Enviada em 30/08/2019

Bolsas como o PROUNI e FIES tem facilitado e muito a ingressão dos alunos as instituições superiores. Entretanto, com a falta de assistência estudantil e cortes de verbas a evasão universitária se torna crescente e um tema de extrema importância.

Muitos alunos chegam a universidade com diferentes padrões socioeconômicos, porém aqueles estudantes que apresentam uma situação de vulnerabilidade ao passarem por uma avaliação socioeconômica terão direito a auxílios que os ajudarão a terminar a tão sonhada faculdade. Entretanto, a área de assistência estudantil não consegue mais atender a demanda que cresce ano após ano e acaba deixando o universitário muitas vezes desamparado e este por estar longe de sua casa não consegue se manter e também a carga horária que tem o seu curso ,muitas vezes, torna-se inviável a possibilidade de conseguir um emprego. Com isso, muitos alunos acabam desistindo e deixando para trás este sonho.

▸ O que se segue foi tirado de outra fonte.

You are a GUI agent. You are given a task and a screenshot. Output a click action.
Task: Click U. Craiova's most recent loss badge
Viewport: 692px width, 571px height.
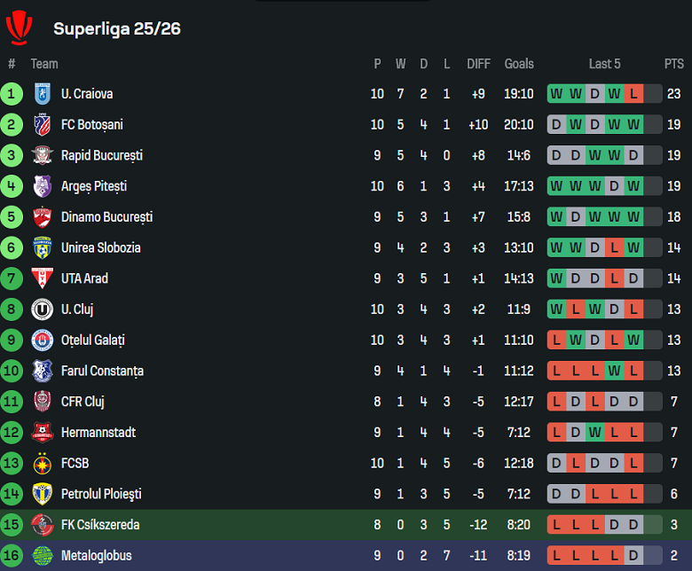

Corte de 30% de verba valerá para todas as universidades federais que segundo o governo foi aplicado em cima das despesas não obrigatórias que seriam : cortes em água, luz, equipamentos, obras e realização de pesquisas. Com isso, a universidade sem ter dinheiro acaba diminuindo a quantidade de vagas disponíveis para ingressão afim de reduzir os gastos, além do mais os alunos poderão ficar sem materiais e sem desenvolver suas pesquisas acadêmicas o que prejudica e muito a sua base curricular. E assim, muitos alunos começam a perder o interesse no curso, ficando desmotivados a continuar e com isso contribuem para a crescente taxa de evasão universitária.   Contudo precisa ser de claro entendimento que os alunos ao desistirem do seu curso, serão muito prejudicados na hora de entrarem no mercado de trabalho podendo aumentar assim, a taxa do desemprego. Para conseguirmos progressivamente diminuir as taxas da evasão universitária e garantir um futuro com milhares de possibilidades para todos é necessário que as universidades invistam em programas de tutoria especiais e políticas de assistências estudantis e juntamente com o governo que deve investir em pesquisas e estudos sistemáticos sobre o tema para que consiga compreender mais e assim encontrar formas eficientes de mitiga-lo.